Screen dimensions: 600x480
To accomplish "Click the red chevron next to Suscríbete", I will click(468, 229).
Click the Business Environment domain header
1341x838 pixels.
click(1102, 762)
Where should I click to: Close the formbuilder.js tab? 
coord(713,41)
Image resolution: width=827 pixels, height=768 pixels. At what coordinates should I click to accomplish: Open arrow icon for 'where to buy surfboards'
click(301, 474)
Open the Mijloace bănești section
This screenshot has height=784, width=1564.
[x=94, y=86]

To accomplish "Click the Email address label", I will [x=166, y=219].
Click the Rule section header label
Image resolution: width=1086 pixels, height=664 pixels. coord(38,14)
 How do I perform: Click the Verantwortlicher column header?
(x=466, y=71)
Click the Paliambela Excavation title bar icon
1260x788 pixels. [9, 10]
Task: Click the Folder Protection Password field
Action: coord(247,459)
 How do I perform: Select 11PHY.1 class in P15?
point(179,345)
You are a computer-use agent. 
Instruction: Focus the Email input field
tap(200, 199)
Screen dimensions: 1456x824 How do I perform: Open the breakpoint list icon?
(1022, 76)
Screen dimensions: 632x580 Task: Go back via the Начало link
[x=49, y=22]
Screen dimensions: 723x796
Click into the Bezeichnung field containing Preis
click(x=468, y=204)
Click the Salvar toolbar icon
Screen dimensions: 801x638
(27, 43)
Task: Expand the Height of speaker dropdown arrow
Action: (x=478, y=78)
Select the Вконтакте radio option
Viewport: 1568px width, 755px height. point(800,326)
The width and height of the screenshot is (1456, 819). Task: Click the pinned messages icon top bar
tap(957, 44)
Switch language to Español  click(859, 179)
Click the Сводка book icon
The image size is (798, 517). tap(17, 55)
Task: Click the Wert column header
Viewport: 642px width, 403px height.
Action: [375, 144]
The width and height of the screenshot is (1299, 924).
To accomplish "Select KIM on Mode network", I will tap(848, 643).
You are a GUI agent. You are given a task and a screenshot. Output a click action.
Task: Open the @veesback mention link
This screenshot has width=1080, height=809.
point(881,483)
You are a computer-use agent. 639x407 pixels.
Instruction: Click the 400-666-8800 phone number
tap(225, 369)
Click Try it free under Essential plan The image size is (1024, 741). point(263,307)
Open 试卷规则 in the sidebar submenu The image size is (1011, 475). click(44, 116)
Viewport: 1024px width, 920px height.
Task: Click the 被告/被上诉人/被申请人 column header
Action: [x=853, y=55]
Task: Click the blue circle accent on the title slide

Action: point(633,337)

◇ ◇ ◇ ◇ ◇ ◇ ◇

In the entries above, find each line with the string "agent" and copy it.

▶ _ANSWER FOR THIS EXERCISE_:
You are a computer-use agent. 
You are a GUI agent. You are given a task and a screenshot. Output a click action.
You are a computer-use agent. 639x407 pixels.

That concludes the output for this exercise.